A contrite Corzine was forced to acknowledge that “it would have been better” if the firm had made different investments, something you would not hear from one of Tom Wolfe’s “Masters of the Universe.”

Corzine, who made as much as $400 million during his 25 years at Goldman Sachs, was even forced to admit that he lost at least $3 million of his own in MF Global, plus millions in stock options now all but worthless. Corzine has already waived his severance package from MF Global, worth about $12 million, according to media reports

With lawmakers smelling blood — albeit politely — Corzine threw himself on his sword even before he walked in the door, though he tried to shift blame for some of the alleged wrongdoing at MF Global to others.

“As the chief executive officer of MF Global, I tried to exercise my best judgment on behalf of MF Global’s customers, employees and shareholders,” Corzine said. “Once again, let me go back to where I started: I sincerely apologize, both personally and on behalf of the company, to our customers, our employees and our investors, who are bearing the brunt of the impact of the firm’s bankruptcy.”

But Corzine will soon face more rough handling. Both the Senate Agriculture and House Financial Services committees have subpoenaed him, meaning he could again find himself on the wrong side of the witness table in coming days. Federal prosecutors in Chicago and New York have subpoenaed company records in a bid to find out whether the missing money is the result of criminal actions.

READ MORE: POLITICO



3 Responses

  1. From the information reported in this article, it would appear that the members of the Agriculture Committee of the US House of Representatives have missed the most undisputable problem at MF Global: that the CEO, and those who report to him, cannot find $1.2 billion in assets that the company was holding as a custodian for its customers. There is little or no judgment or analysis required in carrying out the responsibilities of a holder of other people’s money. You have to keep your books clearly and honestly. More subtle matters, such how much to invest in Euro derivatives, are important, and may have played a role in the company’s financial losses, but the members of the House committee do not seem to know the difference between a financial loss from operations, and a physical loss caused by bad accounting and bad internal accounting and financial controls.

    That ignorance is part of the problem with our government’s regulation of financial markets. If the people’s elected representatives have a poor understanding of issues of accounting and financial management, they are unlikely to be able to play a helpful role in regulating markets. Let me emphasize: I am not objecting to government regulation of financial markets, as I believe that regulation is an essential part of a free and efficient market. But unless the people’s representatives understand the complexity of markets, regulation, finance and accounting, the people have little chance of being properly protected from out-of-control, inefficient or dishonest markets. And I think many players in the financial industry, such as Governor/Senator/Mr. Corzine, can run circles around the rest of us, and accumulate extraordinary wealth, in part because of the inadequate understanding of financial and accounting issues of our elected representatives.

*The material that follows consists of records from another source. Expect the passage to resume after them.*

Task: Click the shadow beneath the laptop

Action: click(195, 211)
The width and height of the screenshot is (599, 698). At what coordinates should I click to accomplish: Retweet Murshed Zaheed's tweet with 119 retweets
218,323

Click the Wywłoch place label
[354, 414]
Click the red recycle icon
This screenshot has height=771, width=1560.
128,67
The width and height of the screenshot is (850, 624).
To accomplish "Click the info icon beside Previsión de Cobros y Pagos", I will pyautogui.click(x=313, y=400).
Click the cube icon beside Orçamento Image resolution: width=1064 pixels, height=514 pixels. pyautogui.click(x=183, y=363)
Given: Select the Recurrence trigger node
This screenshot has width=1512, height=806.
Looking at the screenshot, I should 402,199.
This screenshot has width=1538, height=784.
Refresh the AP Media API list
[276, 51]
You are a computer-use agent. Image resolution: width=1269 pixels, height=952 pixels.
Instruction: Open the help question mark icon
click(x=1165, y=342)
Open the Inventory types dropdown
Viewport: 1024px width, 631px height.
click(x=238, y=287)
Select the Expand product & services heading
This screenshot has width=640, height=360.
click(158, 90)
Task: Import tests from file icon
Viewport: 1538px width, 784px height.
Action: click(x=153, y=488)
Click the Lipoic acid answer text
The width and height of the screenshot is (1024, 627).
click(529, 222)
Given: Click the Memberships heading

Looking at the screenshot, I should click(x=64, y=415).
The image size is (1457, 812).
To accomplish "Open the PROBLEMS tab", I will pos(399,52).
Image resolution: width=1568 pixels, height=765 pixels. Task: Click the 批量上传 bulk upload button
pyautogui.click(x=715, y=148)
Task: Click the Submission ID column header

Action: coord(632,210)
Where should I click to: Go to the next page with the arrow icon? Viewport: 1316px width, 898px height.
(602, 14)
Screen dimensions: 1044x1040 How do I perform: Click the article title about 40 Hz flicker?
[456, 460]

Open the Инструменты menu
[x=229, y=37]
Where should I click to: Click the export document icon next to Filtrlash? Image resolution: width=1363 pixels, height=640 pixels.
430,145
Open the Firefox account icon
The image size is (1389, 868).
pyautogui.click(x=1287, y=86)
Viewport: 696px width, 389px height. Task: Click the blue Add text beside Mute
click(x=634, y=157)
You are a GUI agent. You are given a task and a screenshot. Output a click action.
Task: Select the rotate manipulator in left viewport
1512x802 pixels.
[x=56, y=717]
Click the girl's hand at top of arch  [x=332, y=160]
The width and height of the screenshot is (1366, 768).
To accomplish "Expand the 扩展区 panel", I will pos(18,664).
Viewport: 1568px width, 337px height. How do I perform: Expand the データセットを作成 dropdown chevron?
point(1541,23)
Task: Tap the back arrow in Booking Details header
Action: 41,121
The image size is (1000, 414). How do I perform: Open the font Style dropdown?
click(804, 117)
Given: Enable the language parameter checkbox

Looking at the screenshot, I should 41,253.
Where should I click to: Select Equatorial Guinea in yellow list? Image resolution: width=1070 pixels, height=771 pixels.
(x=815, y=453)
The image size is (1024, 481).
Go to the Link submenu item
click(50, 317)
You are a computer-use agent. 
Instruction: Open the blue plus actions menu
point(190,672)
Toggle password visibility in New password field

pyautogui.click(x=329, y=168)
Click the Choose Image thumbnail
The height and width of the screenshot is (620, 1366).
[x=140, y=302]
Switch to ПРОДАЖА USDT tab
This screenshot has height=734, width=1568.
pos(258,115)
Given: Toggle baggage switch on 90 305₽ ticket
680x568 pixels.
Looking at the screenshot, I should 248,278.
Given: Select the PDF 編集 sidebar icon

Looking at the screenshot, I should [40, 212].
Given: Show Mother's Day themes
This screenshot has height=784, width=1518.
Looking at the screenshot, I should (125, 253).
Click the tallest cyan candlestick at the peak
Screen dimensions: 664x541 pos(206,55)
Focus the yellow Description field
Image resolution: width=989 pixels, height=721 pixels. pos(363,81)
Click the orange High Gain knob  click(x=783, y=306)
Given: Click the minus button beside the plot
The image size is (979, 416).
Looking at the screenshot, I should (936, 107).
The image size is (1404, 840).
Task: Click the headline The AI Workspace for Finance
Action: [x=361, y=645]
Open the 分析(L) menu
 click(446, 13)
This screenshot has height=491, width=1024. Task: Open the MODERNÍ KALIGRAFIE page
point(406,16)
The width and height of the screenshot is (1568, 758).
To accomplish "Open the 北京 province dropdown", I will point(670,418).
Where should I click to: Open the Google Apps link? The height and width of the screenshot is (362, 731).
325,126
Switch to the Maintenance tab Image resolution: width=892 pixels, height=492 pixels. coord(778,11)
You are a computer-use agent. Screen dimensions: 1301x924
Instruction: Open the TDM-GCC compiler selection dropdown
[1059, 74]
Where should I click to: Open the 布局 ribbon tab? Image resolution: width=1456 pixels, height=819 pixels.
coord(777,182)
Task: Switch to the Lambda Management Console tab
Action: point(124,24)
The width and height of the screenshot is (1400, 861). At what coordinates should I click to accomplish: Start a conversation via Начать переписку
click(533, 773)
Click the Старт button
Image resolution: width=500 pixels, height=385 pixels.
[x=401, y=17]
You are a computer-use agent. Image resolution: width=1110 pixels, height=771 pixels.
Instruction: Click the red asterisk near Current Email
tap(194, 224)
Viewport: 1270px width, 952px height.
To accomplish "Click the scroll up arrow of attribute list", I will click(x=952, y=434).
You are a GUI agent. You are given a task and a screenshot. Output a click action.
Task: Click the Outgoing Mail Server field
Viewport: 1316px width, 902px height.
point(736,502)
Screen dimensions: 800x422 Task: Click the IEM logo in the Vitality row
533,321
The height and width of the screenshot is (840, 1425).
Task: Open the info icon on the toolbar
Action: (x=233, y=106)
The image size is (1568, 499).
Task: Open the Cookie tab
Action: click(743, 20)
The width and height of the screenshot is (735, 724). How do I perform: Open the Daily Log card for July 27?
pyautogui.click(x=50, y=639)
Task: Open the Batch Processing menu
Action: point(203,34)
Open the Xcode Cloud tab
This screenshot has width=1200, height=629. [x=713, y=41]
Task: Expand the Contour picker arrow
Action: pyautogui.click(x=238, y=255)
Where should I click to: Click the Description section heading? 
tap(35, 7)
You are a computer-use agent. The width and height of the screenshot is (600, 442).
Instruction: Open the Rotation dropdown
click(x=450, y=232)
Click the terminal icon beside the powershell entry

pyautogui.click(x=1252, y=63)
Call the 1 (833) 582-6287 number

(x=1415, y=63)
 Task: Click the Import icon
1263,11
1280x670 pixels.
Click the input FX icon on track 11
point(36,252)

  2. #1- No fair picking on him. It isn’t like he misplaced a whole trillion dollars. And if you adjust for deflation in the value of the dollar over the last century, he would have only lost a measley $30 million (in 1911 dollars). And at least a lot people got ripped off this time compared to when he was governor of New Jersey and messed up the finances of an entire state with millions of people (not to mention many innocent cattle). Be happy, he almost became Secretary of the Treasury, and if that happened, imagine what would have happened?????